1 1989 S.B. 128 provides in part:
 10-4-719.7. Changes in or cancellation or nonrenewal of policies prohibited.
     (1) With respect to an insurance policy affording the coverage required by this part 7, no insurer shall cancel or fail to renew such policy, reclassify an insured, reduce coverage unless the reduction is part of a general reduction in coverage approved by the commissioner, or increase the premium for such policy unless the increase is part of a general increase in premiums filed with the commissioner, solely because the insured or any resident of the household of the insured has had an accident or accidents which are not the fault of such named insured or household member. The prohibitions set forth in this section shall not apply where summary disclosure of such underwriting policy has been made to the policyholder in accordance with the provisions of section 10-4-111 (1).
     (2) An insured who believes the provisions of subsection (1) of this section have been violated shall have the right to file a protest with the commissioner pursuant to the provisions of section 10-4-720.
     (3) The commissioner shall promulgate rules and regulations to implement the provisions of this section.
2 A review of the legislative committee discussions on this bill also indicate a legislative intention to require that actual rather than constructive notice be given to all policyholders:
       1. Senator Trujillo, the sponsor of the bill, stated when explaining the purposes of the bill that . . . `we saw that even though he didn't cause the accident, a policyholders premium could be increased. We wanted to curb that. What I have found out after several meetings with the industry is that the premium and the contract when the person buys the insurance state that if he is involved in a not fault chargeable accident his policy can increase. In our amendment we are asking that notice be given to an individual, written notice, when he buys that policy that he be made aware of that when he is involved in an accident the premium could increase even if he is not at fault.' S.B. 128 (1989), Senate Committee on Business Affairs and Labor, audio tape dated 2/1/89.
       2. Senator Traylor asked about the kind of notice which had to be given, if it was verbal or written and if written whether it was placed in the policy on some back page in small print. Bill Imig of the National Association of Independent Insurers and Senator Trujillo answered her stating that `Section  10-4-111, C.R.S. (1985) requires that written disclosure be given to the person buying the insurance, written notification in writing at the time you purchase the policy.' S.B. 128 (1989), Senate Committee on Business Affairs and Labor, audio tape dated 2/1/89.
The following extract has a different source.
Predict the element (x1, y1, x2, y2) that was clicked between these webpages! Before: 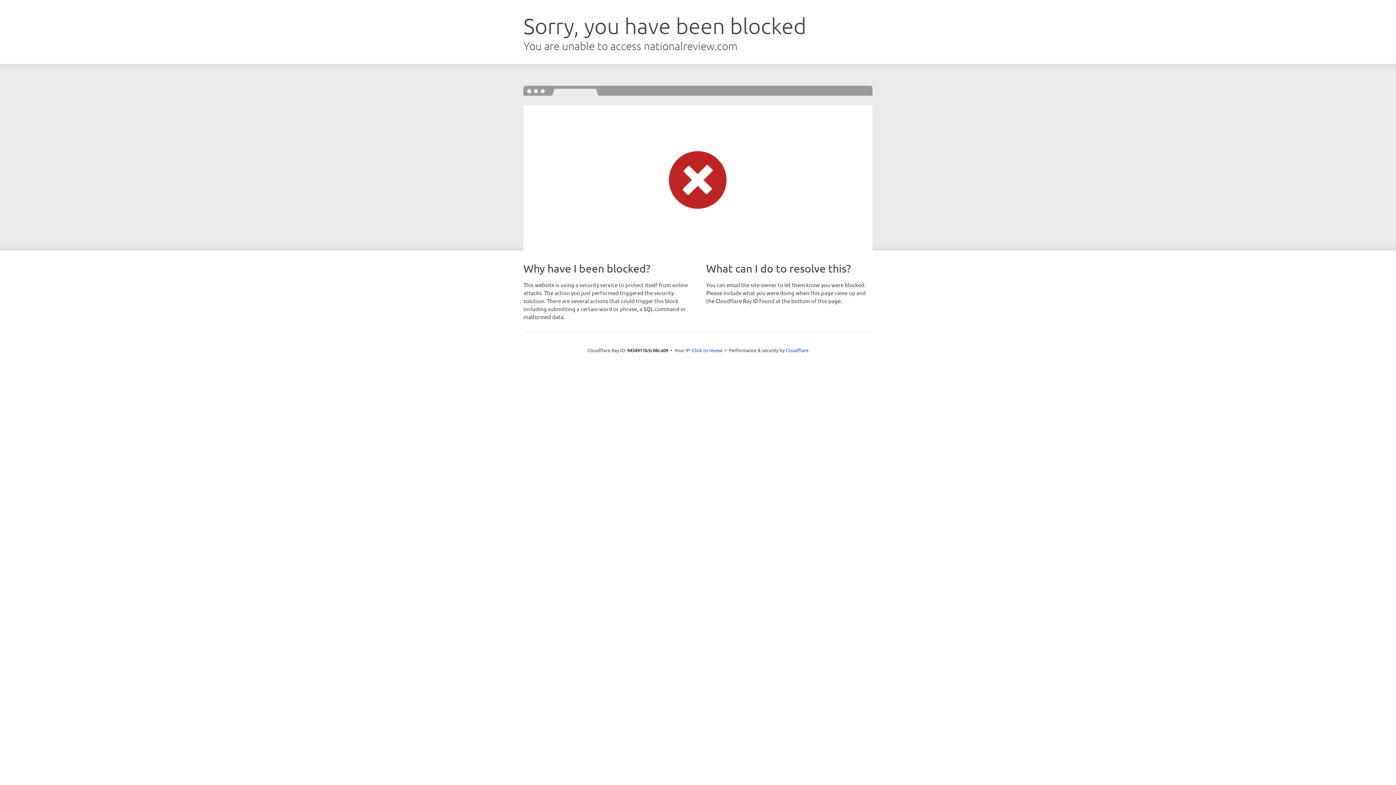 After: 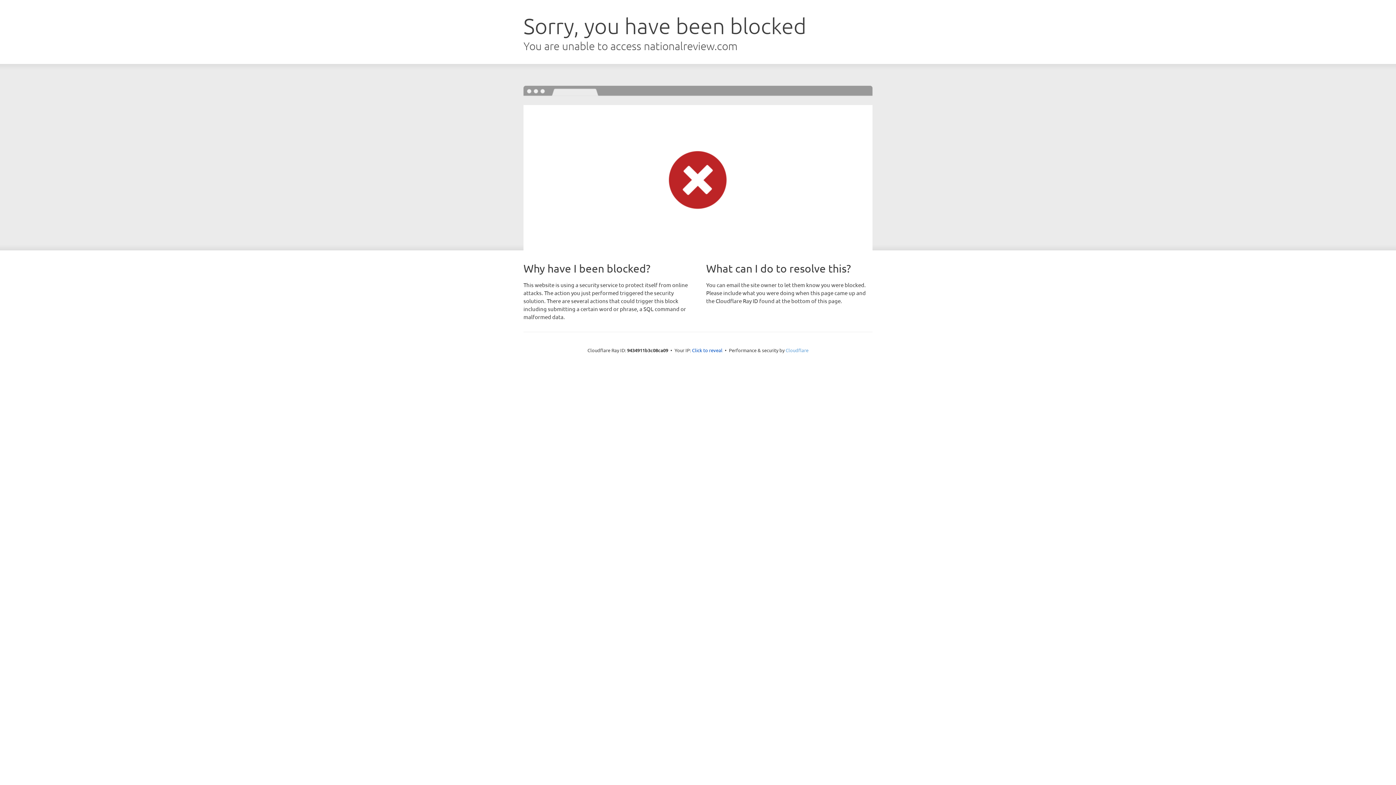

       3. Bill Imig of the National Association of Independent Insurers in discussing the fact that some companies, . . . offer reduced rates to drivers who have good driving records but that a driver knows that that policy premium is going to go up if he has an accident stated that . . . `this amendment validates that kind of policy provided that the insured knows about it before he buys the policy' S.B. 128 (1989), Senate Committee on Business Affairs and Labor, audio tape dated 2/1/89.
       4. Bill Imig of the National Association of Independent Insurers in giving testimony about the bill when discussing what kind of notice would be given stated that it would be disclosure in advance to the insurer, in advance of the purchase of the policy. S.B. 128 (1989), House Committee on Business Affairs and Labor, audio tape dated 3/9/89.
3 In insurance jargon a "hazard" is a situation that increases the probability of loss. See Glossary of Insurance Terms, The Merritt Company, (1980).